Dehydrating cherries when they're in season is a good idea as they are a pretty expensive fruit to buy, so when it's time, get busy dehydrating this nutritional fruit!
I remember as a kid eating mom's glace cherries which are also known as candied cherries, (trust kids to want to only eat fruit with sugar on or in it, sigh), I used to go to the fridge and sneak a few from the container ... I wonder if she ever noticed? :-)
Sour red cherries are packed with vitamin A but are no match for sweet red cherries in the vitamin A department!
Sour cherries also have more vitamin C, and Folate.

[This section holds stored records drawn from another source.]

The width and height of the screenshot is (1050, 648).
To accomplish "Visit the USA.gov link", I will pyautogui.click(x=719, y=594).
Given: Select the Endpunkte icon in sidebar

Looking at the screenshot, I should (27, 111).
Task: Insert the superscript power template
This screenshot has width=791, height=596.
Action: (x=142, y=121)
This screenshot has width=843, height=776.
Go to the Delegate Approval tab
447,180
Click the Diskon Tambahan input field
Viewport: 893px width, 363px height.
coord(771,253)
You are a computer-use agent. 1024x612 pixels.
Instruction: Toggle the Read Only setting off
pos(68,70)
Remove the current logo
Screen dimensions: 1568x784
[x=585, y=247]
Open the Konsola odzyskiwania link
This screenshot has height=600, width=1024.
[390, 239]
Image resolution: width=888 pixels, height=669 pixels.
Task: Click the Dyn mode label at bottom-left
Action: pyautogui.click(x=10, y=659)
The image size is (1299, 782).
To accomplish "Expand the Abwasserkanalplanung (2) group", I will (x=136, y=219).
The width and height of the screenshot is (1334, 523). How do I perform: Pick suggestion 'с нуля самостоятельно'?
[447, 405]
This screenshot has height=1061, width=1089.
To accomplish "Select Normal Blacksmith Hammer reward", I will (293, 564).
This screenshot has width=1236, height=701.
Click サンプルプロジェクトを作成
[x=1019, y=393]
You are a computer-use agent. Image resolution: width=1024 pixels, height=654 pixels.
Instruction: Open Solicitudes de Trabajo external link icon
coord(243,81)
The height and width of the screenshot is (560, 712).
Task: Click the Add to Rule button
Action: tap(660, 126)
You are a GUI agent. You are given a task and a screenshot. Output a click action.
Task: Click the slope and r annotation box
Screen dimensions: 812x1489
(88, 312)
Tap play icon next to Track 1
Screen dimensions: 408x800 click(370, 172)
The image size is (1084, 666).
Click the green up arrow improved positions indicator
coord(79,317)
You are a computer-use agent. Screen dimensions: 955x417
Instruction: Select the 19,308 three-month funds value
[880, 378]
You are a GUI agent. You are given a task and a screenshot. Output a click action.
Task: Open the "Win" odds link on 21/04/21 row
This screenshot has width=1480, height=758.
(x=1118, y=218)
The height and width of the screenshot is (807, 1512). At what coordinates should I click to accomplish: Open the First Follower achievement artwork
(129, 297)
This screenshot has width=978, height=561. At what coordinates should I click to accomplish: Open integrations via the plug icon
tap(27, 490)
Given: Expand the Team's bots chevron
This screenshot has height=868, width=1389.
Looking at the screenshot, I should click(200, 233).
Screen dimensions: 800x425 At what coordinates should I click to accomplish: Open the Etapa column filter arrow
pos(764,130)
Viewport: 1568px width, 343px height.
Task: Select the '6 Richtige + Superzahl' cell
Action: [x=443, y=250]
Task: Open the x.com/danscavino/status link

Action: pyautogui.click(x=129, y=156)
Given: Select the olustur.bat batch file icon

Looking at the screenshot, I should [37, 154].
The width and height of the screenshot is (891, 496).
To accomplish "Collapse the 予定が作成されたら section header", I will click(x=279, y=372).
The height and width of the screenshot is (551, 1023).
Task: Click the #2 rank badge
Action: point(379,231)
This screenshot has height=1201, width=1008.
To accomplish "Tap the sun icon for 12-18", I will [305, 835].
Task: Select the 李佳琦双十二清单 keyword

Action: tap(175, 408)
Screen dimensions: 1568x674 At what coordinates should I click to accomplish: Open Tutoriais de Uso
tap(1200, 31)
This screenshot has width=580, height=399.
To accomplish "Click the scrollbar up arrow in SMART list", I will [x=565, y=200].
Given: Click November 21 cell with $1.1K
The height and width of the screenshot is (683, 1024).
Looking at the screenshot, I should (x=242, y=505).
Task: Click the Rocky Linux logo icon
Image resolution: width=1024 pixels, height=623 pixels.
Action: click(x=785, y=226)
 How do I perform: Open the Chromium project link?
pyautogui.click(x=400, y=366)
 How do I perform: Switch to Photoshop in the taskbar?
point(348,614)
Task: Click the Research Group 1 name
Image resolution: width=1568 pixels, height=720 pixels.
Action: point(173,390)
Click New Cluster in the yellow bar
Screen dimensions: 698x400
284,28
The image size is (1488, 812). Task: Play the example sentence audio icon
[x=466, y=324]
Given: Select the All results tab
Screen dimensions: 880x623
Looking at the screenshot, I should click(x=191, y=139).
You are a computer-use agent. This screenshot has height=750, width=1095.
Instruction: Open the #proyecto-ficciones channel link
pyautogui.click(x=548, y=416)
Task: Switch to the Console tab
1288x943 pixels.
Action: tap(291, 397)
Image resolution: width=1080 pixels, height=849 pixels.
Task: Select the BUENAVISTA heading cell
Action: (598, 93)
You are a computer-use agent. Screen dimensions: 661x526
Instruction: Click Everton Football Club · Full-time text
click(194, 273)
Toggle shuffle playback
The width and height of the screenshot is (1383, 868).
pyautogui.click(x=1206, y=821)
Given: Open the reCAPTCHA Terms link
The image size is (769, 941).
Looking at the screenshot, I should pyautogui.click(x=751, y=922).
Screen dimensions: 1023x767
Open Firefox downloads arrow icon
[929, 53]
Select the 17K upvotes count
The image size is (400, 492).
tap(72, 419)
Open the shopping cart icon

Don't miss our quick note about sour cherries ... please scroll down to our tip (below the "how to" instructions) to sweeten 'em up
Don't forget to check out all our fruits here!
In the mineral department, both types of cherries are pretty evenly matched. They have a great amount of Potassium, followed by a good amount of Phosphorus, Calcium, Magnesium, and have trace amounts of Iron, Zinc, Copper, and Manganese. Both cherries contain Omega-3 and Omega-6 fatty acids.
They are a versatile fruit for making cherry cobblers, pies, toppings, and are used in fruit cocktails (well, the fresh ones are used for cocktails!) Lately, I've been enjoying fruit cocktail on my breakfast cereal to avoid adding granulated sugar.